> [WORK ITEM]: Only certain lines below are wanted: those starting at the line containing "Given: Open Cisco" and ending at the line containing "Screen dimensions: 1503x812", both included, each retyped exactly.
SUPPLIED RECORDS: Begin
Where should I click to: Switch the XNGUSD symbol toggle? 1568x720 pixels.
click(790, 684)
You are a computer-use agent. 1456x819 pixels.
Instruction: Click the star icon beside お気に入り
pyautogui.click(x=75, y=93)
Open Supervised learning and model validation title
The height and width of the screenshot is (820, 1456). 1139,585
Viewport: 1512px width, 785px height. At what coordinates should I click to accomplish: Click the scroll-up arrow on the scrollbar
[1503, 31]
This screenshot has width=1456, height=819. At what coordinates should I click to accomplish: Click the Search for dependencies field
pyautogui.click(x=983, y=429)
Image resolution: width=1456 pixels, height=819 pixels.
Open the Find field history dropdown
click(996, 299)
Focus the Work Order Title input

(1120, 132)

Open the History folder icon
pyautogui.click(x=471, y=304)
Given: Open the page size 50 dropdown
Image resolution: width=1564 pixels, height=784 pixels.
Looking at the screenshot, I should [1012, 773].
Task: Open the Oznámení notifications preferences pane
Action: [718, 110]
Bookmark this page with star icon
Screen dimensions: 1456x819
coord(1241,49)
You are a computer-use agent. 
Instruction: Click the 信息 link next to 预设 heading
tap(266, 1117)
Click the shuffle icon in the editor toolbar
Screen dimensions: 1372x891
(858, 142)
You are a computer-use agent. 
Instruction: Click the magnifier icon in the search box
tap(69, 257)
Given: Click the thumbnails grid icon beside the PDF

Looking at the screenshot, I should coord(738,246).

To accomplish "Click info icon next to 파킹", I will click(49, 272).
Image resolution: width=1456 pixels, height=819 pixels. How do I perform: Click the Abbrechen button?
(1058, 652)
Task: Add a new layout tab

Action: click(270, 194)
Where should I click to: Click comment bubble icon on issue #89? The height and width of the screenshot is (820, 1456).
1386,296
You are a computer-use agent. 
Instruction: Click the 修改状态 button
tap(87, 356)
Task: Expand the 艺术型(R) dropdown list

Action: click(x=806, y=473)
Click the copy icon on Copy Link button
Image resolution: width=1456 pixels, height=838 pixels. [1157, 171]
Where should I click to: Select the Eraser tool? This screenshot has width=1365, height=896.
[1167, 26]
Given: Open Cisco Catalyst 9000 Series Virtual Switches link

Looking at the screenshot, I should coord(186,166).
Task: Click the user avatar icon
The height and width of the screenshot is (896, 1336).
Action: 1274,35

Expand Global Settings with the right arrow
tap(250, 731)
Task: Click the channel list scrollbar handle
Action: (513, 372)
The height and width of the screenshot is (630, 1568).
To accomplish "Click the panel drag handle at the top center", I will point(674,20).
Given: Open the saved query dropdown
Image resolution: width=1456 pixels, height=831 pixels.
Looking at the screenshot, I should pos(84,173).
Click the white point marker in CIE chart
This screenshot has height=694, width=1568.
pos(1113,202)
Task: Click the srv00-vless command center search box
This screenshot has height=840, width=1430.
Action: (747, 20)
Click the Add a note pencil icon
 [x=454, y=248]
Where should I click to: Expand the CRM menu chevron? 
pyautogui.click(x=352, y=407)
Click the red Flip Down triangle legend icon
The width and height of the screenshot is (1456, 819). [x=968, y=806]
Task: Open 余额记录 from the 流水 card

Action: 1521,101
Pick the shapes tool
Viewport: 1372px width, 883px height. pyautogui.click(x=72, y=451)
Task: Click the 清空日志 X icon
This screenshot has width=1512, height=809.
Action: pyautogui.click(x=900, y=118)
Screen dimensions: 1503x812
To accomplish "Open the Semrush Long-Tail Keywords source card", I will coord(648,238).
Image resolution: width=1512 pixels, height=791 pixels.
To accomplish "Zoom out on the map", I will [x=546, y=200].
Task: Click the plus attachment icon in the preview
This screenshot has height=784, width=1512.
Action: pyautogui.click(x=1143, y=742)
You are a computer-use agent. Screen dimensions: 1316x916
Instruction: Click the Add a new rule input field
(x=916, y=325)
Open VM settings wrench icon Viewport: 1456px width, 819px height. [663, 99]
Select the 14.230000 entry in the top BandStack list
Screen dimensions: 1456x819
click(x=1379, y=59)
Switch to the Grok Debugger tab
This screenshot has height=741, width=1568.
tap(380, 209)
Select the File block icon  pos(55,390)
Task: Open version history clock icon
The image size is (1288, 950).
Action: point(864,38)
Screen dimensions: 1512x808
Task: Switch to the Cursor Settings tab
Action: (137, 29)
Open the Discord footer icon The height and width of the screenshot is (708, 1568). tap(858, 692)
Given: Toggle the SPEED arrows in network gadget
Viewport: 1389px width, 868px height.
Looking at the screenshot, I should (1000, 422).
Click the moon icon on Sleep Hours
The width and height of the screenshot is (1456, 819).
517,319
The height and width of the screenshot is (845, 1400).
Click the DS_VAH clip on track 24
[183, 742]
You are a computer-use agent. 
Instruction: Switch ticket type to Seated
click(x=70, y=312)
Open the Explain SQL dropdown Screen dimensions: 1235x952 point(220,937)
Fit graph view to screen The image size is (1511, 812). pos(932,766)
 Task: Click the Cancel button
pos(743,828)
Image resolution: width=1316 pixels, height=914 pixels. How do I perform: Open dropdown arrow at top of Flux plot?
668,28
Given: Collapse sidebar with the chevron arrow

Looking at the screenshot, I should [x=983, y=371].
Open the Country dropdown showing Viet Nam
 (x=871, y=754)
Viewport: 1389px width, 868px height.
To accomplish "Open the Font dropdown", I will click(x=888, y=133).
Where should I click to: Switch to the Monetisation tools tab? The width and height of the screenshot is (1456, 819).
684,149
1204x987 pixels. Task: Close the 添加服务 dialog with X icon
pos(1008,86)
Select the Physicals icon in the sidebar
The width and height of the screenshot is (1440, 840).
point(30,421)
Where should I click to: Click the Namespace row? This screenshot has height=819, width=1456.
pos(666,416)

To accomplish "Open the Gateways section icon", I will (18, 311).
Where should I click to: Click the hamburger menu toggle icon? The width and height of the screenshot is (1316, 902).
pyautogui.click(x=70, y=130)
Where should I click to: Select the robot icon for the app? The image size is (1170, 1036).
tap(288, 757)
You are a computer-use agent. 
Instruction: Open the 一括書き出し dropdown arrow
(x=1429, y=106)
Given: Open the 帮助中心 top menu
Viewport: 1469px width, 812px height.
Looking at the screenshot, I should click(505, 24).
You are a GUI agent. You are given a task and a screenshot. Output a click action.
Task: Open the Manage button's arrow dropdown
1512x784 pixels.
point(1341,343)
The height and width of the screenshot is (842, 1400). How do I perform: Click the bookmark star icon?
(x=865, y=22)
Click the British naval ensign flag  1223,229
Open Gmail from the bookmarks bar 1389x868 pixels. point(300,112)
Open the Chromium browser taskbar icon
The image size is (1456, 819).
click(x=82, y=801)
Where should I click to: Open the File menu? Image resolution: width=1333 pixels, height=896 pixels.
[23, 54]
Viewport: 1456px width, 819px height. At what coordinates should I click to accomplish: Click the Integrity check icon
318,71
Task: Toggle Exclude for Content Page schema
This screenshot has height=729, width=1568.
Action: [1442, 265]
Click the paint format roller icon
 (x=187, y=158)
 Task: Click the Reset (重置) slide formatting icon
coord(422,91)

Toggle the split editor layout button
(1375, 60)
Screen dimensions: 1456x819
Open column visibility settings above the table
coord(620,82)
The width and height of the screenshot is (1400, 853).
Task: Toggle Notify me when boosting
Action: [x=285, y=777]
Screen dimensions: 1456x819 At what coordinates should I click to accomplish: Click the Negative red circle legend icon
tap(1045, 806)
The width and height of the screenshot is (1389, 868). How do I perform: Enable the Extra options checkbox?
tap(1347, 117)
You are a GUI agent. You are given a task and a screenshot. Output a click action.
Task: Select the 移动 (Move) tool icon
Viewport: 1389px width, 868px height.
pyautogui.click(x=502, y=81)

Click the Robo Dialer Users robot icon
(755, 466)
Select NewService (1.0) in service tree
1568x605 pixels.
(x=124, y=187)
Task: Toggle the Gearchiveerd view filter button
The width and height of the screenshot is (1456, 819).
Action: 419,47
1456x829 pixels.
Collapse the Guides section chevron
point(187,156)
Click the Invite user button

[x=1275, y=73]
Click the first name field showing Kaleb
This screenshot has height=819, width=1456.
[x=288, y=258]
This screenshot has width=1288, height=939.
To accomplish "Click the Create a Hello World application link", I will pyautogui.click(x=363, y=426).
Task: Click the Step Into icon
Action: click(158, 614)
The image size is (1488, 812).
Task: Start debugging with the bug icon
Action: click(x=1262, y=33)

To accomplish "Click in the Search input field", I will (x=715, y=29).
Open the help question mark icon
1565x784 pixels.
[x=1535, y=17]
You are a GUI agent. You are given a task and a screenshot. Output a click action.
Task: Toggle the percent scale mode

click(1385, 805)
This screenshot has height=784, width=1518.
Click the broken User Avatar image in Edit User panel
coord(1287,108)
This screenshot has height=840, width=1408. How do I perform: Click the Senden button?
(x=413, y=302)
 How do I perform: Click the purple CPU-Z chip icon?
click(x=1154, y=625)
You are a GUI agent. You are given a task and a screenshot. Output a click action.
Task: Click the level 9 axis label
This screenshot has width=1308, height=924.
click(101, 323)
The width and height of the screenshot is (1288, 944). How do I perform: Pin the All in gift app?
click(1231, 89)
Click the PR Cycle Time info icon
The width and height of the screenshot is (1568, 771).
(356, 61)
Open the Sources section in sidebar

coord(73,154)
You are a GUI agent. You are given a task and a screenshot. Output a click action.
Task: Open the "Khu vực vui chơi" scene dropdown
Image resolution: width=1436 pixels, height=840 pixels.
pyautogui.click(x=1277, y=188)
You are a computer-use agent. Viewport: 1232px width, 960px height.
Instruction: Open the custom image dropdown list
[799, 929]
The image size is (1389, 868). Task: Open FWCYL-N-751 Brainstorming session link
SUPPLIED RECORDS: End
> [SOLUTION]:
Given: Open Cisco Catalyst 9000 Series Virtual Switches link

Looking at the screenshot, I should coord(186,166).
Task: Click the user avatar icon
The height and width of the screenshot is (896, 1336).
Action: 1274,35

Expand Global Settings with the right arrow
tap(250, 731)
Task: Click the channel list scrollbar handle
Action: (513, 372)
The height and width of the screenshot is (630, 1568).
To accomplish "Click the panel drag handle at the top center", I will point(674,20).
Given: Open the saved query dropdown
Image resolution: width=1456 pixels, height=831 pixels.
Looking at the screenshot, I should pos(84,173).
Click the white point marker in CIE chart
This screenshot has height=694, width=1568.
pos(1113,202)
Task: Click the srv00-vless command center search box
This screenshot has height=840, width=1430.
Action: (747, 20)
Click the Add a note pencil icon
 [x=454, y=248]
Where should I click to: Expand the CRM menu chevron? 
pyautogui.click(x=352, y=407)
Click the red Flip Down triangle legend icon
The width and height of the screenshot is (1456, 819). [x=968, y=806]
Task: Open 余额记录 from the 流水 card

Action: 1521,101
Pick the shapes tool
Viewport: 1372px width, 883px height. pyautogui.click(x=72, y=451)
Task: Click the 清空日志 X icon
This screenshot has width=1512, height=809.
Action: pyautogui.click(x=900, y=118)
Screen dimensions: 1503x812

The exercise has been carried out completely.